Il copione è, di fatto, molto simile a quello visto in occasione del Gran Premio appena citato, con Verstappen che marca stretto il proprio rivale in campionato già dalle qualifiche e con Sergio Perez che, con un po’ di fatica, agguanta l’ottava casella al termine del Q3. Una volta in gara, la situazione sembra evolvere in maniera simile, con Verstappen che ha la meglio su Hamilton già in Curva 1 e con Perez che prova a risalire la china, superando Ocon. Ingresso della Safety Car a parte, avvenuto nel corso del nono giro a causa di dello stop improvviso della vettura di Yuki Tsunoda all’esterno di Curva 10, il ritmo di gara si stabilizza senza troppe fatiche e la quasi paritetica competizione ai vertici lascia intendere che solo la strategia potrà efficacemente sovvertire l’ordine di testa.
E sarà proprio questo il fattore che, unitamente ad una miglior performance velocistica complessiva, andrà a giocare in netto favore della Mercedes. Alla seconda sosta dell’inglese, infatti, non farà eco quella dell’olandese che, pur disponendo di un nuovo set di gomme morbide, viene lasciato in pista con la volontà, fin troppo ottimistica, di farlo arrivare alla bandiera a scacchi sulle stesse mescole medie montate nel corso del ventiquattresimo giro. Questo approccio, forse eccessivamente conservativo, spiana la strada ad un recupero del pilota Campione del Mondo in carica che, nonostante il distacco di oltre venti secondi nei confronti del pilota di testa registrato al quarantasettesimo passaggio, sarà capace di riportarsi al comando a sei giri dal termine, anche, se non soprattutto, grazie alla maggior prestanza delle mescole più fresche.

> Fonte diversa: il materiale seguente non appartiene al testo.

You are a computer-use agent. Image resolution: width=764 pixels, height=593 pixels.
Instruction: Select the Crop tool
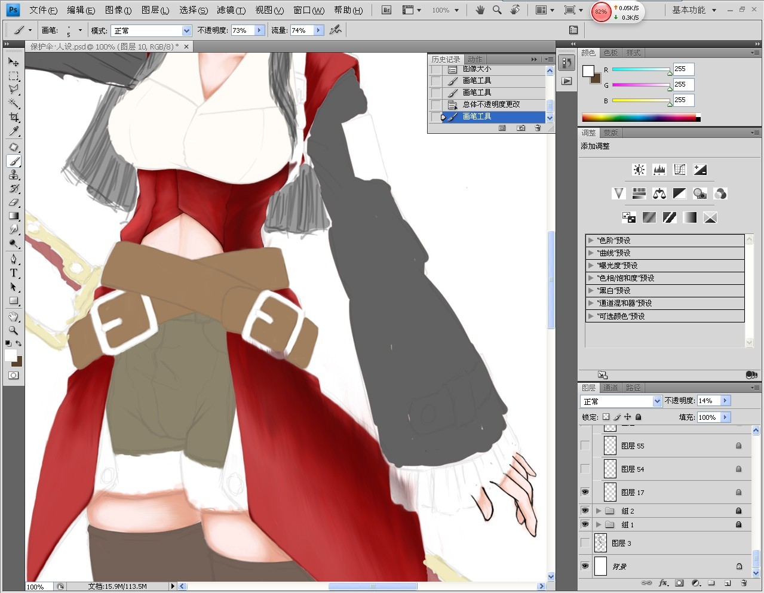(13, 117)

Al netto di tali informazioni e avvenimenti, appare ancor più ovvio quanto serrata sia destinata ad essere la lotta al titolo in questo campionato 2021. Con le due vetture in questione, la RB16B e la F1 W12, aventi prestazioni estremamente simili, salvo i momenti, inevitabili, in cui i vantaggi dell’una avranno la meglio su quelli dell’altra e viceversa, è facile intuire che a far la differenza saranno le strategie, nonché le singole soste e le prestazioni dei piloti di ciascuna scuderia. In tale ottica , in casa Red Bull sembra regnare una certa tranquillità, vista la straordinaria maturità mostrata dal pilota olandese e la grande pulizia di guida che, nelle fasi più critiche e tattiche della gara, ha ormai soppiantato le precedenti tendenze a esibirsi in controsterzi e sbavature non necessarie. Tuttavia, serve che qualcosa si smuova anche in ambito strategico, dove le mosse più cautelative e prudenti non sembrano pagare abbastanza e che, sulla distanza, rischiano di annullare quanto di buono si ha ormai tra le mani.